• [TASK 1]
Copy every row in Block 1 word for word, leaving out the pictures.

::::

Money, though, is only one side of the equation -- when it comes to getting votes, McCain's enemies may be at least as helpful, including those from his own party. When those on the right wing of the party question his conservative credentials and complain about his defiance of Republican positions on such issues as global warming, it makes him more appealing than ever to America's political center.

The list of issues where McCain's deviance from party orthodoxy may help him in a general election is long. Some Republicans accuse him of being faint-hearted because he wants to close down the prison at Guantanamo and rejects torture as an interrogation method. But it's a position which makes him all the more attractive to millions of voters. Other Republicans blast McCain for voting against the tax cuts pushed through by the Bush Administration. But his reasoning for doing so -- a desire to avoid skyrocketing American debt -- has been accepted by many.

The Dispassionate Conservative

In short, whether the Republicans like it or not, their candidate does not -- in contrast to the Republican candidates who have fallen by the wayside -- blindly follow the party line. He is a conservative, but not a Cold Warrior. He is old, but not old-fashioned. This is a candidate who thinks for himself.

But perhaps McCain's most valuable support comes from the left side of America's political spectrum -- from Hillary Clinton and Barack Obama. The two candidates for the Democratic presidential nomination continue to battle it out in their neck-and-neck race. Indeed, the race has the potential for extending well into the summer -- a prospect that brings tears of joy to the eyes of the Republicans.

Neither of the two Democrats has had much luck attracting voters away from each other. Obama has failed to make inroads among Clinton supporters she has likewise found little success luring his followers to her cause. But however the contest ends, the wounds are likely to stick around for a while -- no matter how often Democrats insist they will heal immediately.

::::

• [TASK 2]
Answer these questions about the McCain passage above, one per line:
(a) What reason did McCain give for voting against the Bush Administration tax cuts?
(b) McCain is a conservative but not what?
(c) Which two candidates are competing for the Democratic presidential nomination?

::::

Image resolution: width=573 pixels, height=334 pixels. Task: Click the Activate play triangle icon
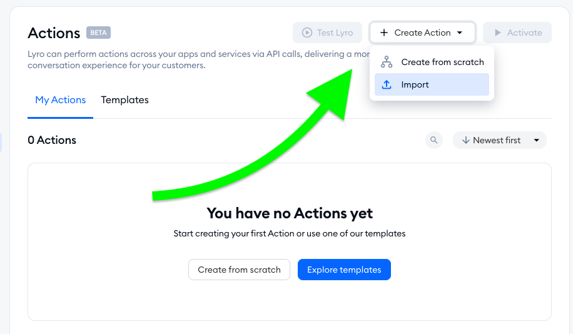pos(497,33)
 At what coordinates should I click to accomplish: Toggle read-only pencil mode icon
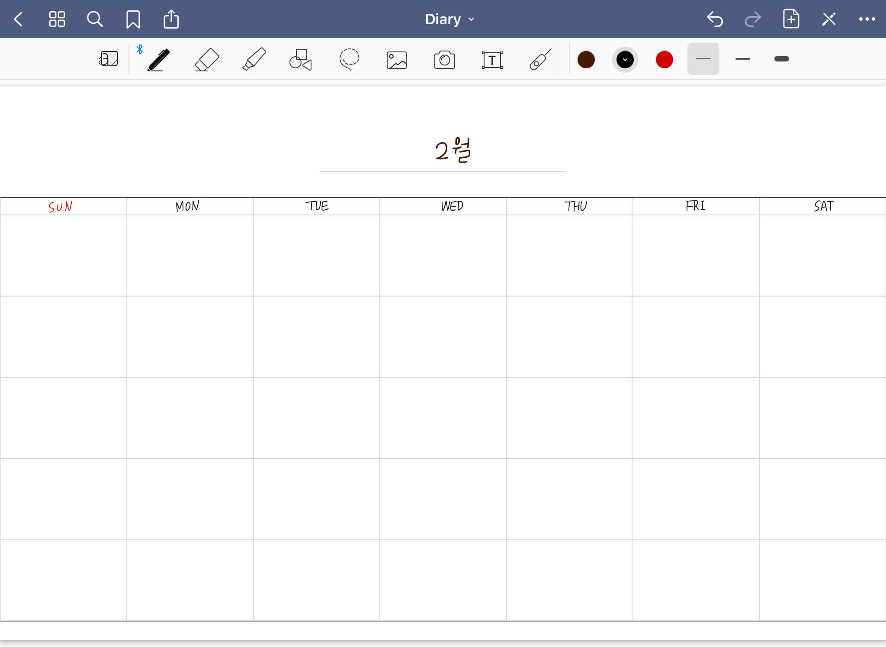pos(828,19)
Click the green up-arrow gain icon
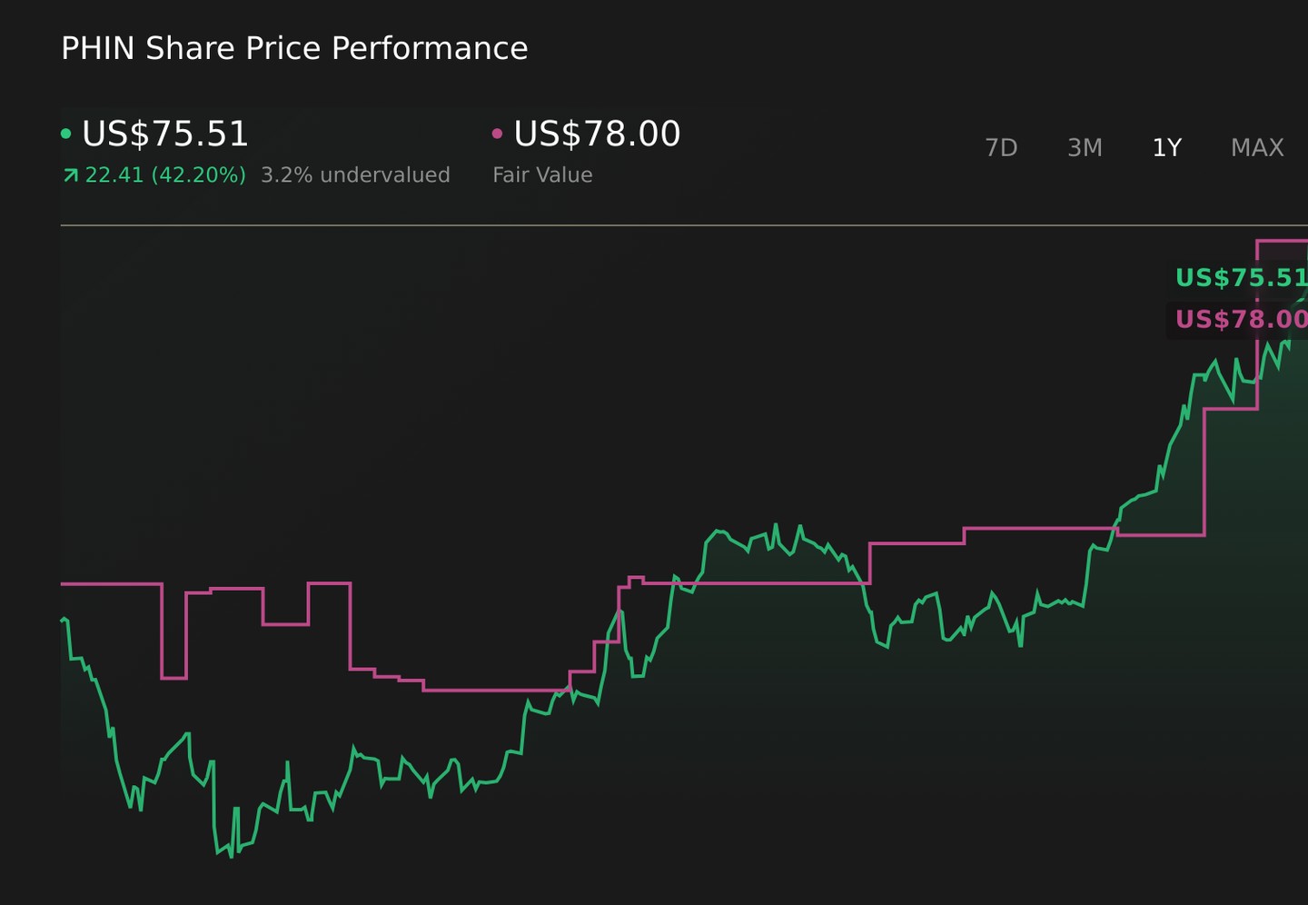The image size is (1308, 905). point(70,175)
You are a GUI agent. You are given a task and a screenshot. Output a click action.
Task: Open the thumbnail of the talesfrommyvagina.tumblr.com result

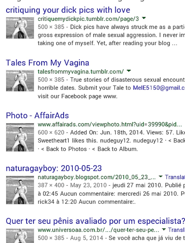(20, 81)
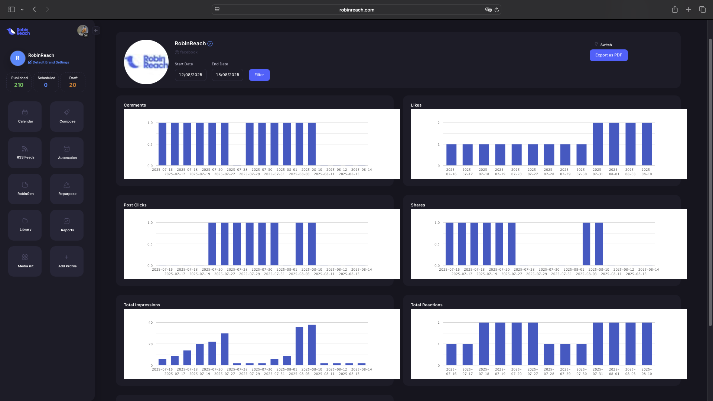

::::

• [FINAL RESULT 1]
Image resolution: width=573 pixels, height=334 pixels. Task: Click the Activate play triangle icon
pos(497,33)
 At what coordinates should I click to accomplish: Toggle read-only pencil mode icon
pos(828,19)
Click the green up-arrow gain icon
The image size is (1308, 905). point(70,175)
You are a GUI agent. You are given a task and a screenshot. Output a click action.
Task: Open the thumbnail of the talesfrommyvagina.tumblr.com result

(20, 81)

• [FINAL RESULT 2]
(a) A desire to avoid skyrocketing American debt.
(b) A Cold Warrior.
(c) Hillary Clinton and Barack Obama.